Please keep to the lines below from the one with "525x463 pixels." through the one with "Task: Open Kendal_ profile avatar photo", and restate them word for word, ends included.

- _RECORDS SUPPLIED_
.....

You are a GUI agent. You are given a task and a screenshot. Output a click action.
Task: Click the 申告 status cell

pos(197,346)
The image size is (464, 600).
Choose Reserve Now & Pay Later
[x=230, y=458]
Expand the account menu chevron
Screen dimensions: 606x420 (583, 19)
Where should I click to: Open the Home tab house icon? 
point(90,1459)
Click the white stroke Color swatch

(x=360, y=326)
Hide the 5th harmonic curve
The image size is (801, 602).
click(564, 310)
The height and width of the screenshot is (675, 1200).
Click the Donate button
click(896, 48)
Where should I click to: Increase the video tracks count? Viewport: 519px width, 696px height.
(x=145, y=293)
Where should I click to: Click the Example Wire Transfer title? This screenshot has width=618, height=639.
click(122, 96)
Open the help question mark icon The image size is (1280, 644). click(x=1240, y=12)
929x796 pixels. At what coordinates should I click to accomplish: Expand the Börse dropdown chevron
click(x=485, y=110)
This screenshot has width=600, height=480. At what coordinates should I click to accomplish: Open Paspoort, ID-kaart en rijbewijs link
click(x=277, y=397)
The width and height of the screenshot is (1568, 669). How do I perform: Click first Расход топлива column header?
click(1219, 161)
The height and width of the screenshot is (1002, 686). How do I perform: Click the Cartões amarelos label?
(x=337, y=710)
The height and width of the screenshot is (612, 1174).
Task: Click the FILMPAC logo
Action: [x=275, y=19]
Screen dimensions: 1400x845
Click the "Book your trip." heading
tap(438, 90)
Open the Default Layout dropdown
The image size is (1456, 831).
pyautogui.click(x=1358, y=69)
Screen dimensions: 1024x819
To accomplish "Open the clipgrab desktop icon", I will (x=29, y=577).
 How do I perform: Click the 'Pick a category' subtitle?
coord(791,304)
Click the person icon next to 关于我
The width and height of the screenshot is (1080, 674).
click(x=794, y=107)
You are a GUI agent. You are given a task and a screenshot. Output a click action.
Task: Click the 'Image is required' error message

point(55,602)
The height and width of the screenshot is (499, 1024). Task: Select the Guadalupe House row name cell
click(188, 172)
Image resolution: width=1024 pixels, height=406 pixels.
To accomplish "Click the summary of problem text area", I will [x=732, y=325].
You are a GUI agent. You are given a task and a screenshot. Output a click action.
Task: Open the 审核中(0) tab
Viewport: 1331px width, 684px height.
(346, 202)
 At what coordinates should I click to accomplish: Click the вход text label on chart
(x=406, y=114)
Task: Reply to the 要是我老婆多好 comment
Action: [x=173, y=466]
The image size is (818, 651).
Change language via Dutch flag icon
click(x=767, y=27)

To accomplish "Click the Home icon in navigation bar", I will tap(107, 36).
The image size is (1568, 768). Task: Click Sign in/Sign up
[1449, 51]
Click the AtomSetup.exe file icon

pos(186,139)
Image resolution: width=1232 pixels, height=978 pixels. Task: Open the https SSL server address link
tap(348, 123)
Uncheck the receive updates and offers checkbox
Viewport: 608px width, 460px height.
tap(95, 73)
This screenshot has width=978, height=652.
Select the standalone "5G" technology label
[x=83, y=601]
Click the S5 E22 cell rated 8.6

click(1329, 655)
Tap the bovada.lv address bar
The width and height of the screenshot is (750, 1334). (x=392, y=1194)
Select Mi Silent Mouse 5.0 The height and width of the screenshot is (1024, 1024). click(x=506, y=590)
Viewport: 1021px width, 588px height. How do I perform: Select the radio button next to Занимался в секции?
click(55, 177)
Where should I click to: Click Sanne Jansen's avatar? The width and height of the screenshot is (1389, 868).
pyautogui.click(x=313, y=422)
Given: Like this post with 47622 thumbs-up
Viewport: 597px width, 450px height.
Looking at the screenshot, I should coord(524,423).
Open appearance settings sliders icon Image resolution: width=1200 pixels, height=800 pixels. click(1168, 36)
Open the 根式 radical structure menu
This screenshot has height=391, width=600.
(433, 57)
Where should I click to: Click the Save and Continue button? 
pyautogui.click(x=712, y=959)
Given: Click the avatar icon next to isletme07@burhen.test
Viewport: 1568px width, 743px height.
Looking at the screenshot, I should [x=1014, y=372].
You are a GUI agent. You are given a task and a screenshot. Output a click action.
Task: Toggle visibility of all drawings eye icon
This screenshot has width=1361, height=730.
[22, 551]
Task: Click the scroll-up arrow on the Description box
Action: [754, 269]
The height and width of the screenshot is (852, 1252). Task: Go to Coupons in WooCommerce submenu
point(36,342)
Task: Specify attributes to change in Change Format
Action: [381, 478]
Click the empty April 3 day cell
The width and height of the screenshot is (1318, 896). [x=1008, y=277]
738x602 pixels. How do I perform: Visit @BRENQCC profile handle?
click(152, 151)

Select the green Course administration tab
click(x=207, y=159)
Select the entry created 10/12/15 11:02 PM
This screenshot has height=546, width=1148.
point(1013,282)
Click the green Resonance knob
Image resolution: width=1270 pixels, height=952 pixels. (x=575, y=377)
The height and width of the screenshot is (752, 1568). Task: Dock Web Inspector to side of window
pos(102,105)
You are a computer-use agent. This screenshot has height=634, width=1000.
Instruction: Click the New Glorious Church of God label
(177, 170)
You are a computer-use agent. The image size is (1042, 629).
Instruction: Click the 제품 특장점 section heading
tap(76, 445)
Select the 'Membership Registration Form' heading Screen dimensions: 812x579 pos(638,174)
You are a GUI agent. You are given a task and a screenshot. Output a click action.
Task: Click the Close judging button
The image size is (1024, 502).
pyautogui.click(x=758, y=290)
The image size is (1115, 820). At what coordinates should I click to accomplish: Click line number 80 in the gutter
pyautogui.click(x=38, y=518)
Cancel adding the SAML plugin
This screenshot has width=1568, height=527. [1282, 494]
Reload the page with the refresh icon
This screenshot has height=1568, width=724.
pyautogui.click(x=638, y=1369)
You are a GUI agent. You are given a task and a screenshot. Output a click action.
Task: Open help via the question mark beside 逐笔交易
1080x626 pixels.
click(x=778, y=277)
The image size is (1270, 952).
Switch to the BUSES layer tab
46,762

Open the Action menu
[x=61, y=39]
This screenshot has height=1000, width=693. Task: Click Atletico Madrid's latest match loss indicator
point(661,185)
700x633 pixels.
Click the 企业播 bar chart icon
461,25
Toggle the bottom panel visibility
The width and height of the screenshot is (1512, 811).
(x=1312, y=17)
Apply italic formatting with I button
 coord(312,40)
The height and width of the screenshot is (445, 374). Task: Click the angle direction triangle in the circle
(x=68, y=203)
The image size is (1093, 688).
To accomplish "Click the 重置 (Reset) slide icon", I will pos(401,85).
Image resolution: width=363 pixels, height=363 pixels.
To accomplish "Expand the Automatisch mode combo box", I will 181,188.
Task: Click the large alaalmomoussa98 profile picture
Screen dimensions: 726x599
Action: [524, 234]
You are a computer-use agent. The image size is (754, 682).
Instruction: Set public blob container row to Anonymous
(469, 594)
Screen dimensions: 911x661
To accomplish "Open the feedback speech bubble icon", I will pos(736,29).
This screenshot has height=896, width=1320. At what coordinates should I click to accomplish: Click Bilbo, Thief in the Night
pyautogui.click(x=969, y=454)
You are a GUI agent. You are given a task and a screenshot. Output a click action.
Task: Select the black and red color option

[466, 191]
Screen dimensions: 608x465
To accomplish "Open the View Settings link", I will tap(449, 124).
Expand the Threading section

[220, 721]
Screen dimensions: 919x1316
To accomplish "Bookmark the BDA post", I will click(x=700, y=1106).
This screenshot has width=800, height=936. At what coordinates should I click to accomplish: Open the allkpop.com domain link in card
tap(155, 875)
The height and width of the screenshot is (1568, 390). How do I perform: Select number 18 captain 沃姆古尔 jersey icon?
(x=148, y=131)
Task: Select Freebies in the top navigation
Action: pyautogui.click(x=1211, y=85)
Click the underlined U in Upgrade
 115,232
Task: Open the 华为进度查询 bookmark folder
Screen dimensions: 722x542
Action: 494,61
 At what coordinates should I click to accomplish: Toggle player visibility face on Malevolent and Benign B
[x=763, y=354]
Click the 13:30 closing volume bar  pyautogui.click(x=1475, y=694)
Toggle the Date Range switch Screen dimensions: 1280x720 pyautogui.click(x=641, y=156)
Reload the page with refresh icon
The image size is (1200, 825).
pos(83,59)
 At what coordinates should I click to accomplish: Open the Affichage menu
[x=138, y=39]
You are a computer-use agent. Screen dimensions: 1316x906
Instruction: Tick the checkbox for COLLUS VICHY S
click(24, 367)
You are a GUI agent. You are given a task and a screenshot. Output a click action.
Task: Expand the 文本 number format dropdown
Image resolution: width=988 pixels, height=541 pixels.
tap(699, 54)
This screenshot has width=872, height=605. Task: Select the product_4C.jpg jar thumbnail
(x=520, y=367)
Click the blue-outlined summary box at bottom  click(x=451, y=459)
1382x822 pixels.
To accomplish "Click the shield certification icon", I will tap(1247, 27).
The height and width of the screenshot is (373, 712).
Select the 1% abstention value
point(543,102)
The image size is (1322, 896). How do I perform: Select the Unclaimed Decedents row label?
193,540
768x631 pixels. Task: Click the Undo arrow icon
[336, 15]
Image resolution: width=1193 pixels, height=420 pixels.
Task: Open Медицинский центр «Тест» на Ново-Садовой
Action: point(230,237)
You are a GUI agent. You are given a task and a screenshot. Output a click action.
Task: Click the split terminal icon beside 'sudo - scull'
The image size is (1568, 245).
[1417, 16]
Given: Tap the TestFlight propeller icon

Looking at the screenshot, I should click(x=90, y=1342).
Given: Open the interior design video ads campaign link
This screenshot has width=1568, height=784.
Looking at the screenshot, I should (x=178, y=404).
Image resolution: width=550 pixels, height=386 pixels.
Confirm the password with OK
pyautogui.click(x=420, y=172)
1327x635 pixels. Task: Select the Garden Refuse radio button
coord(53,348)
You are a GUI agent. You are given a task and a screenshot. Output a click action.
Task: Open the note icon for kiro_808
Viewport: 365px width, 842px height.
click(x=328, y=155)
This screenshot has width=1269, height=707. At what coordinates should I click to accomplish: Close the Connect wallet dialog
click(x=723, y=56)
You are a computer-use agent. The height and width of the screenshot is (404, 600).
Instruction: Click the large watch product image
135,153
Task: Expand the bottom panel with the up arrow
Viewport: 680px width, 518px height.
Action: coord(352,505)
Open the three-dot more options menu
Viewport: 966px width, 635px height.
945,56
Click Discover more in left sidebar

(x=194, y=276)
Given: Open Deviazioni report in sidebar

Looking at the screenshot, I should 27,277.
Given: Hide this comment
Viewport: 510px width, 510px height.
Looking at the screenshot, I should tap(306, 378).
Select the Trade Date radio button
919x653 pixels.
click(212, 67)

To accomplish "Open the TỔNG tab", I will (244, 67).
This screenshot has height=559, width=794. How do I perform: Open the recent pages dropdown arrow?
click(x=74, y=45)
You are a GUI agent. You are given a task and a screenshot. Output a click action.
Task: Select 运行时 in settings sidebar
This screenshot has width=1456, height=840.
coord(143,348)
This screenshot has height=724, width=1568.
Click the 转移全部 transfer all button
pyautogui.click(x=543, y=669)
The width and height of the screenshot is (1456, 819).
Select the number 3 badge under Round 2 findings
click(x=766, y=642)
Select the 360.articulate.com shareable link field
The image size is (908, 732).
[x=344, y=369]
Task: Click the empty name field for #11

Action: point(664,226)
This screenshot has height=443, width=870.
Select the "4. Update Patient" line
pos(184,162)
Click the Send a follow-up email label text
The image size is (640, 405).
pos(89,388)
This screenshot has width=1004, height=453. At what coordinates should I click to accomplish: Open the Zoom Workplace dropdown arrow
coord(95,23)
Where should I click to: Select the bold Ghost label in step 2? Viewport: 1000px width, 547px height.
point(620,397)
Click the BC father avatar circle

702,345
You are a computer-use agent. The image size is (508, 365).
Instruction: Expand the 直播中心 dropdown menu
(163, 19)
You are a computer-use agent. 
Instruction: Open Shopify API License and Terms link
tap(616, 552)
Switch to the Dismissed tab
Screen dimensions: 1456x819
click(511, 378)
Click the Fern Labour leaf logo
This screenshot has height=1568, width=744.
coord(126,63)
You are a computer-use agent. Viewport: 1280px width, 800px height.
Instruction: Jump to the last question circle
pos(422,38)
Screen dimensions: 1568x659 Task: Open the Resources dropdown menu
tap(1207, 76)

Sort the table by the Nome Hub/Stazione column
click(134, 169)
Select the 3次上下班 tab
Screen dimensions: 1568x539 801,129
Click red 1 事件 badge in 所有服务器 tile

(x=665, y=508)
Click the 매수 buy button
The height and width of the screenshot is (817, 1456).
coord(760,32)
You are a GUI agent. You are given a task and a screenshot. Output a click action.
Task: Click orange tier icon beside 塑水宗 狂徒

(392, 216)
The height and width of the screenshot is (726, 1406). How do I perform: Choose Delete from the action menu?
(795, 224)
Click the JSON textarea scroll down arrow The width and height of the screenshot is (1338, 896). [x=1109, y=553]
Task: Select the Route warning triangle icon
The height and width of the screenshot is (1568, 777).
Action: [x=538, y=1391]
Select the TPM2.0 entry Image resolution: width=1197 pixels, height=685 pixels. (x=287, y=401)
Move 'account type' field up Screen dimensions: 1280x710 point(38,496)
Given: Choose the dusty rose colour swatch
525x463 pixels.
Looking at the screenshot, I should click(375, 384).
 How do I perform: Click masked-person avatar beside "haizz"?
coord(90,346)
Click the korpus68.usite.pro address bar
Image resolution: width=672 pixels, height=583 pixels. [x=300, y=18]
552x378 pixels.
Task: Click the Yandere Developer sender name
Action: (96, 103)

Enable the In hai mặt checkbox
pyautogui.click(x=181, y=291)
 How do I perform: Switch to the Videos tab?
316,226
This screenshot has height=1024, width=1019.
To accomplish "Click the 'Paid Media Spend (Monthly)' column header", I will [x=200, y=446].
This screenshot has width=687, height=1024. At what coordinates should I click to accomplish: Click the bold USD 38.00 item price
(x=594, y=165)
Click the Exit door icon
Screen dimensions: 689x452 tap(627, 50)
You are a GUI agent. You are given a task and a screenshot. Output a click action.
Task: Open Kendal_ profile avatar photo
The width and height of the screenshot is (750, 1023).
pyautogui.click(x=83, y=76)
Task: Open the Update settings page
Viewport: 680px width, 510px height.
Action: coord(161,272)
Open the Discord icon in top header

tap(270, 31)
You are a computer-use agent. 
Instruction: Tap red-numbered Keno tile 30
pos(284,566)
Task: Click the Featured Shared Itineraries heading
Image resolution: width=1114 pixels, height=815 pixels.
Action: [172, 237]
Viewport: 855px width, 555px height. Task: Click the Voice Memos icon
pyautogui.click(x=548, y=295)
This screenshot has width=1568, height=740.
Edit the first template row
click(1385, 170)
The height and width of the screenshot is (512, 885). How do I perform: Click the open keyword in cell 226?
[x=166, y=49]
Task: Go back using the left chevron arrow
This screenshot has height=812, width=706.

.....

- _EXERCISE RESULT_
525x463 pixels.
Looking at the screenshot, I should click(375, 384).
 How do I perform: Click masked-person avatar beside "haizz"?
coord(90,346)
Click the korpus68.usite.pro address bar
Image resolution: width=672 pixels, height=583 pixels. [x=300, y=18]
552x378 pixels.
Task: Click the Yandere Developer sender name
Action: (96, 103)

Enable the In hai mặt checkbox
pyautogui.click(x=181, y=291)
 How do I perform: Switch to the Videos tab?
316,226
This screenshot has height=1024, width=1019.
To accomplish "Click the 'Paid Media Spend (Monthly)' column header", I will [x=200, y=446].
This screenshot has width=687, height=1024. At what coordinates should I click to accomplish: Click the bold USD 38.00 item price
(x=594, y=165)
Click the Exit door icon
Screen dimensions: 689x452 tap(627, 50)
You are a GUI agent. You are given a task and a screenshot. Output a click action.
Task: Open Kendal_ profile avatar photo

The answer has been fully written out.